DIRECTIONS →
Set each record down exactly, excluding all images.

Records drawn from a dataset:

Segment Open

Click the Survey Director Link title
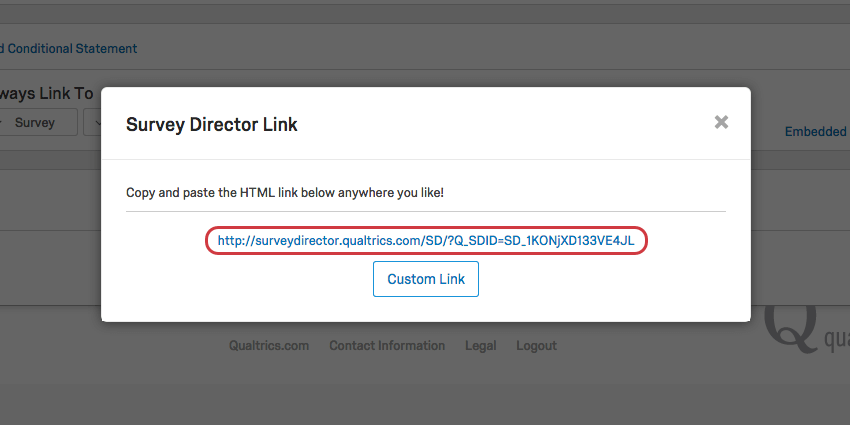 click(211, 124)
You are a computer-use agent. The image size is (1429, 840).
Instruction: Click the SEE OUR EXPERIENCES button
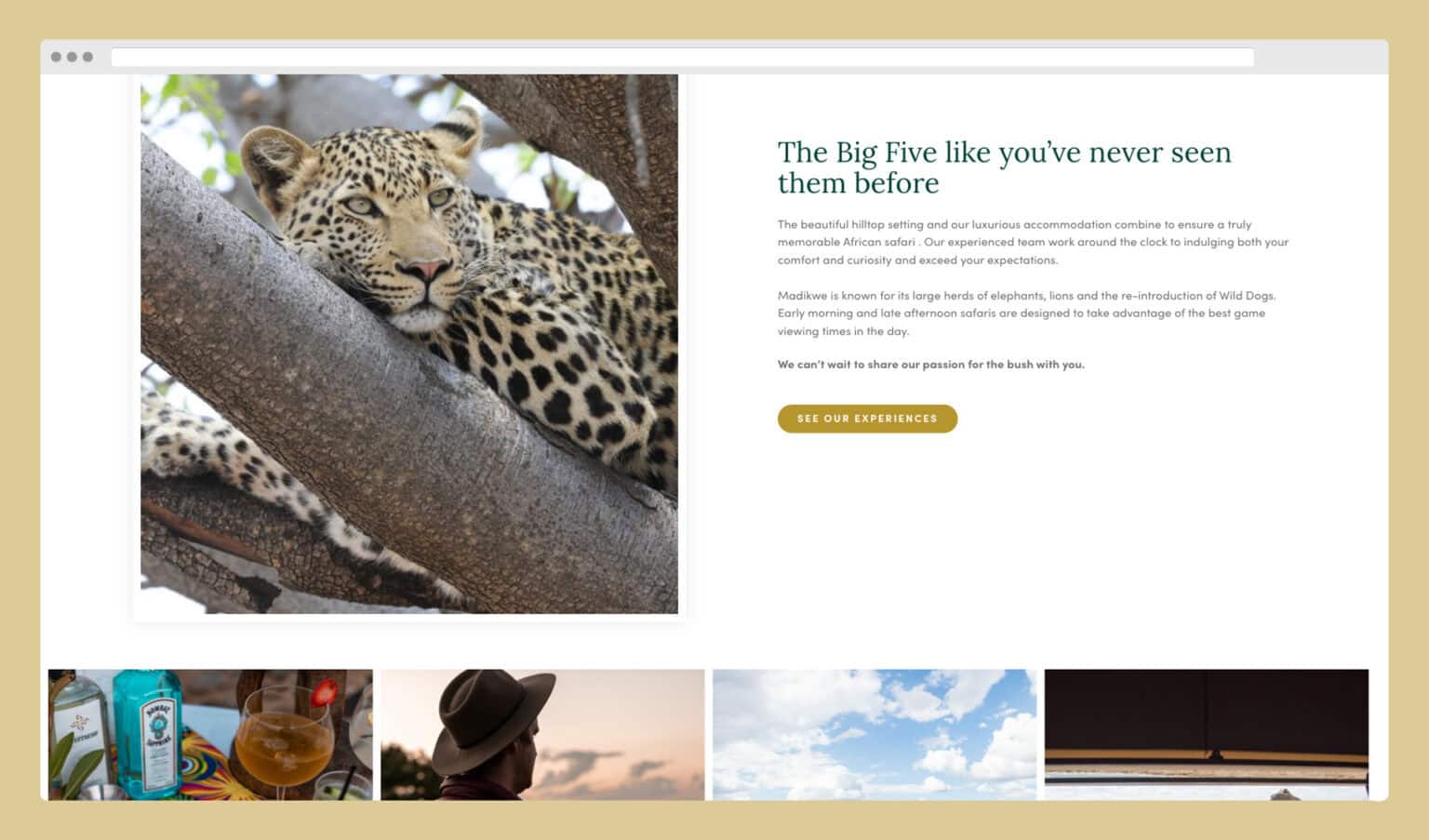[x=867, y=419]
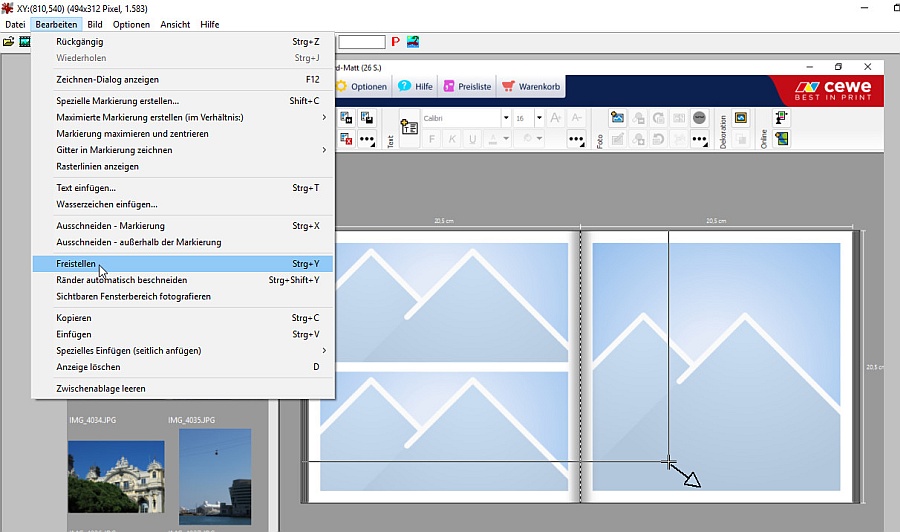Choose Rasterlinien anzeigen menu entry
Viewport: 900px width, 532px height.
98,167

Segment Closed

RESULT OF THIS TASK →
Click the Survey Director Link title
 click(211, 124)
You are a computer-use agent. The image size is (1429, 840).
Instruction: Click the SEE OUR EXPERIENCES button
[x=867, y=419]
Choose Rasterlinien anzeigen menu entry
Viewport: 900px width, 532px height.
98,167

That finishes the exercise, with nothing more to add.